(Saved entries)
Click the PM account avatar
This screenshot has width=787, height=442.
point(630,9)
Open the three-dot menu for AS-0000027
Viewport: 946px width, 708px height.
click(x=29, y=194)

Task directions ::
Rewrite the lines above, replacing "three-dot menu" with "options menu" and leaving everything else unchanged.

Expected answer ::
Click the PM account avatar
This screenshot has width=787, height=442.
point(630,9)
Open the options menu for AS-0000027
Viewport: 946px width, 708px height.
click(x=29, y=194)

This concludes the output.